■ The exercise ■
Reproduce every line of the listing below, including each request, and raise every coordinate in the answers by 29. Leave the pictures out of your reproduction.

■ Records for the exercise ■
============================================================
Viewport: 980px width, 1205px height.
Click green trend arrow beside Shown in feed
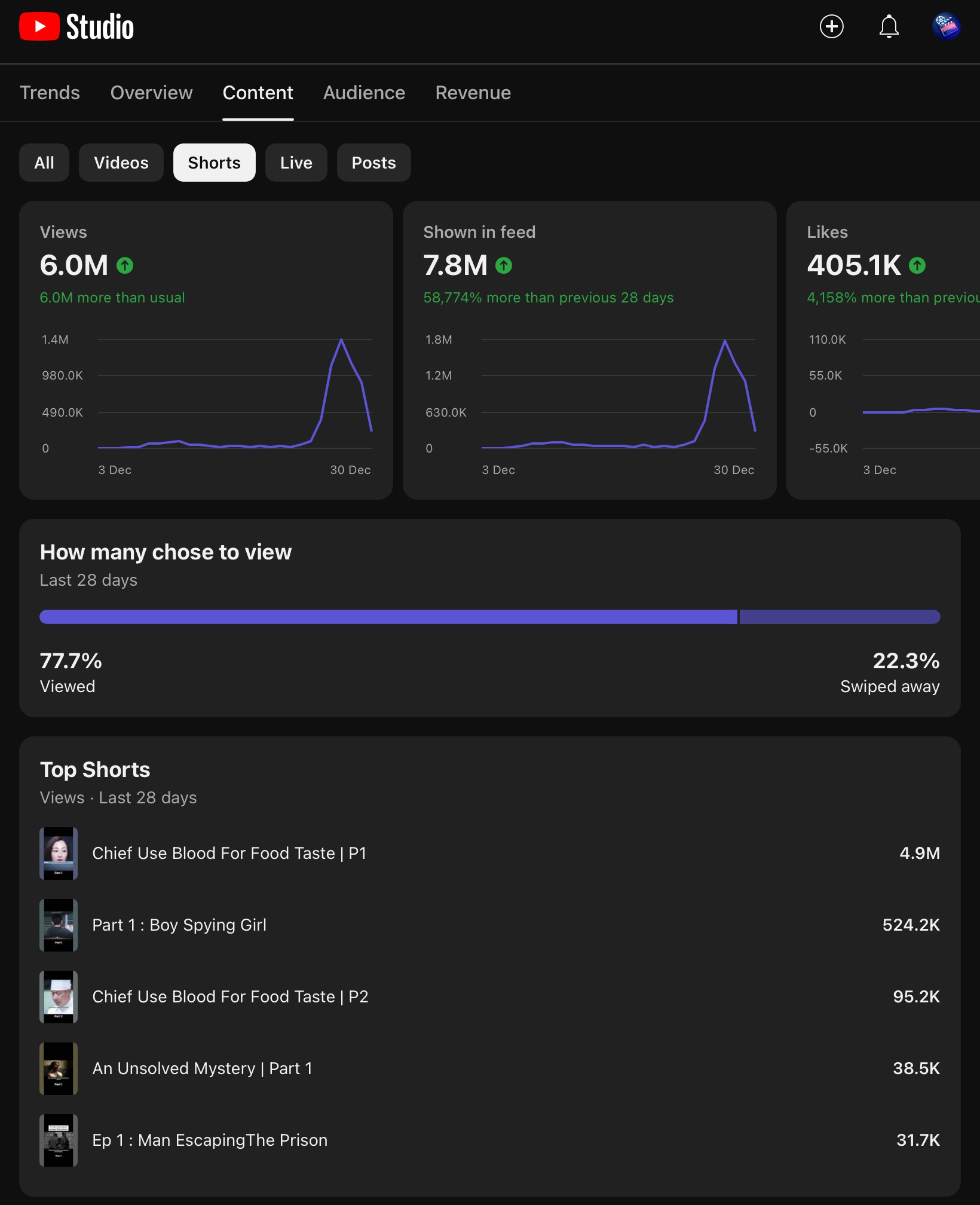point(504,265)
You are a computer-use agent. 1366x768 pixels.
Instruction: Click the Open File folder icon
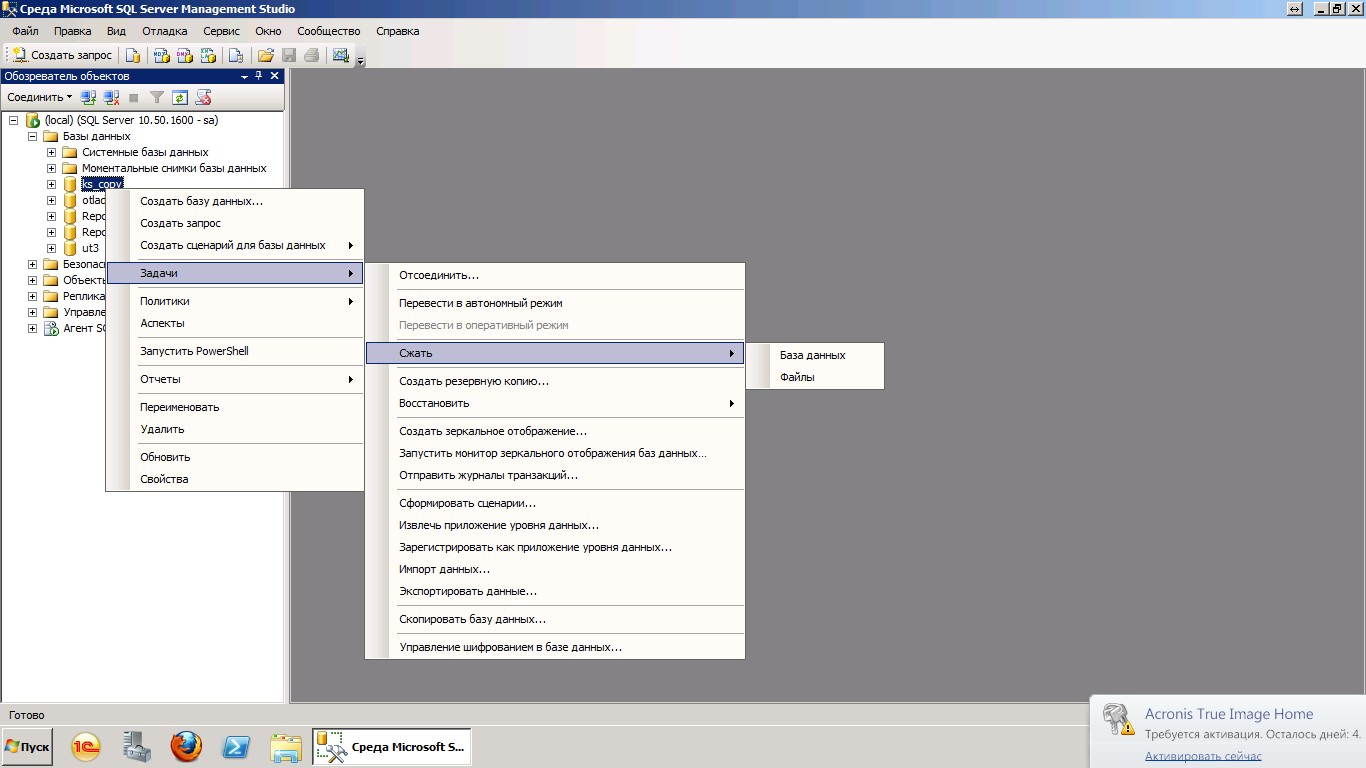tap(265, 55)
============================================================
■ Reply to the task ■
Viewport: 980px width, 1205px height.
Click green trend arrow beside Shown in feed
point(533,294)
You are a computer-use agent. 1366x768 pixels.
Instruction: Click the Open File folder icon
tap(294, 84)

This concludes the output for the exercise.